Exercise directions:
Your answer should repeat exactly the lines from the one holding "584x338 pixels. At" through the end of the data, and it should contain no pictures.

[Stored data]

• • • • • • •

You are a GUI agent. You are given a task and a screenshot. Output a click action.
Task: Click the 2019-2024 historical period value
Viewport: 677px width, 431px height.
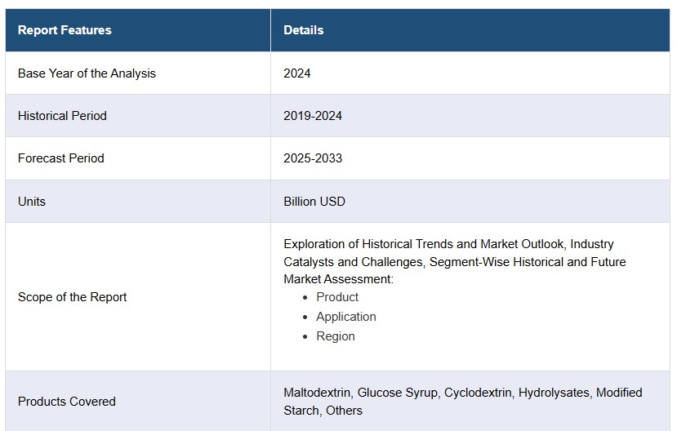313,116
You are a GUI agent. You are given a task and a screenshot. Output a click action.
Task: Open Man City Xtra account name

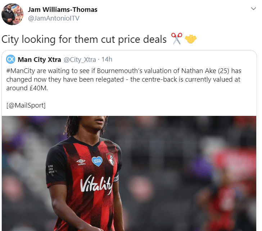(x=39, y=59)
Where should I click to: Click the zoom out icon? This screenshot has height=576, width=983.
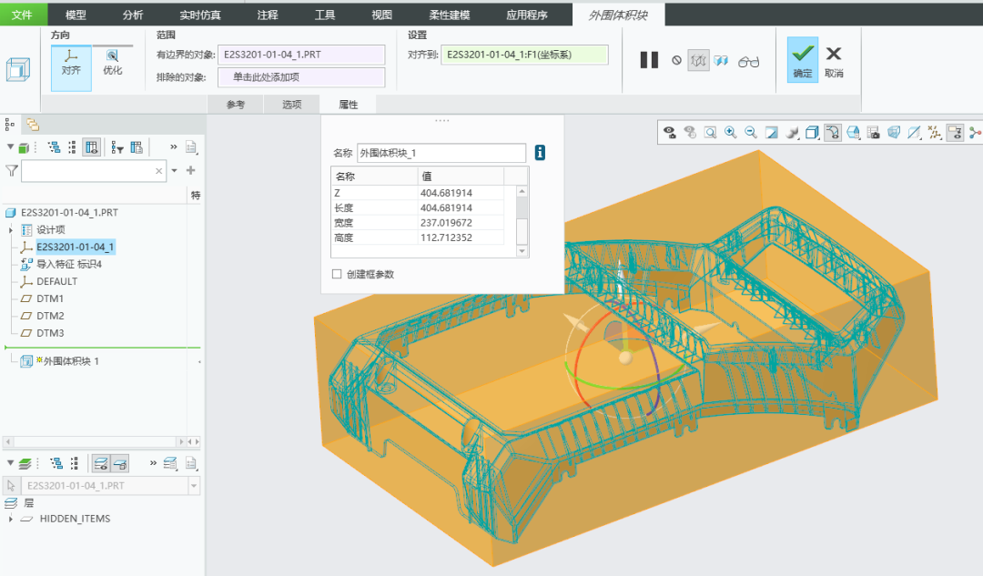750,132
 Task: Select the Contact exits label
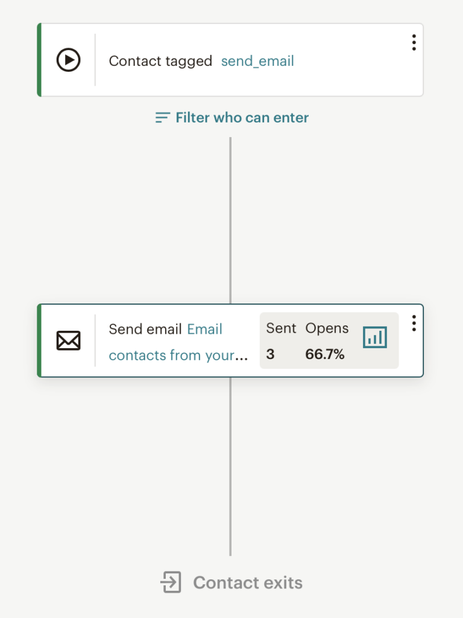[x=248, y=583]
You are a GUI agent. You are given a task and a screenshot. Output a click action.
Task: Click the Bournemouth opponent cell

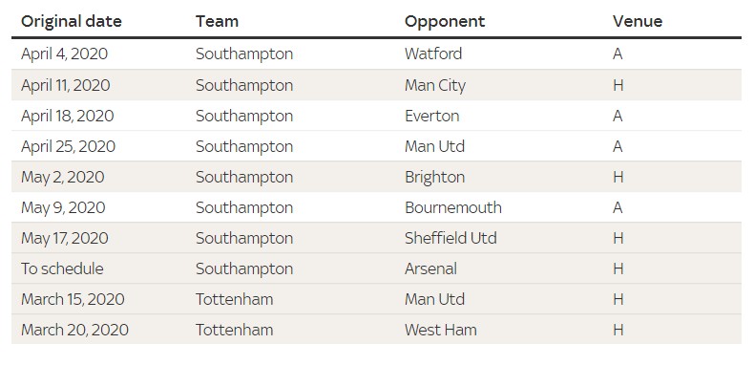coord(453,207)
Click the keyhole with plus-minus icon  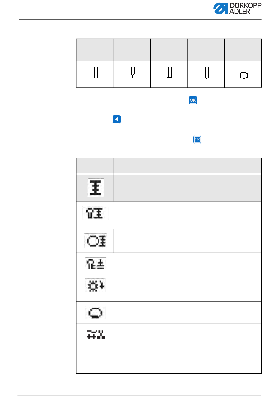[x=95, y=263]
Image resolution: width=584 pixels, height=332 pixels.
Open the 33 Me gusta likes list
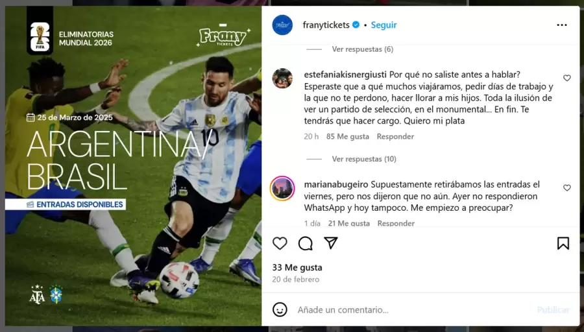pos(297,267)
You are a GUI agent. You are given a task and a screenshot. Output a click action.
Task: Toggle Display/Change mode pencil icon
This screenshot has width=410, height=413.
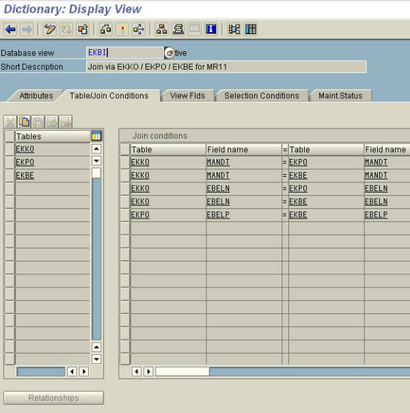pyautogui.click(x=50, y=29)
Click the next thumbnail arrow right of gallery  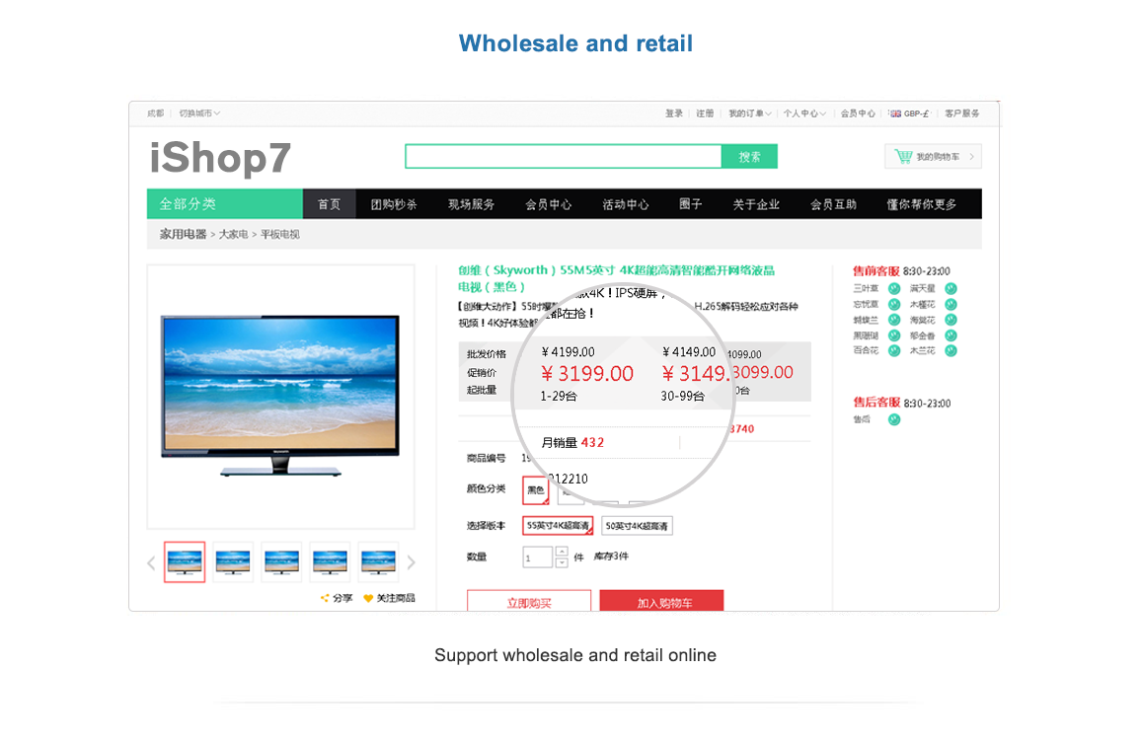coord(412,562)
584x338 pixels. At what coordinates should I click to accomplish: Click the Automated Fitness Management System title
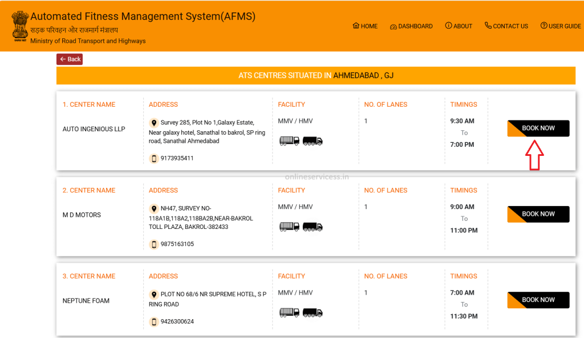tap(143, 17)
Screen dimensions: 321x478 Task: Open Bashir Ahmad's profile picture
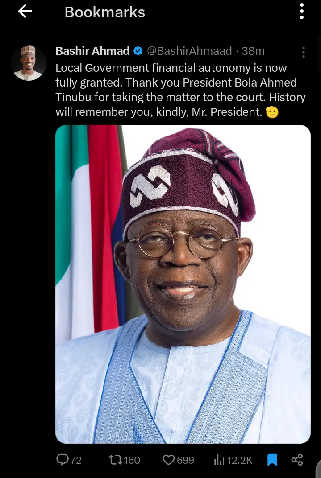point(29,63)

• • • • • • •

Response to this task:
584x338 pixels. At what coordinates should I click to accomplish: Click the Automated Fitness Management System title
tap(143, 17)
Screen dimensions: 321x478 Task: Open Bashir Ahmad's profile picture
point(29,63)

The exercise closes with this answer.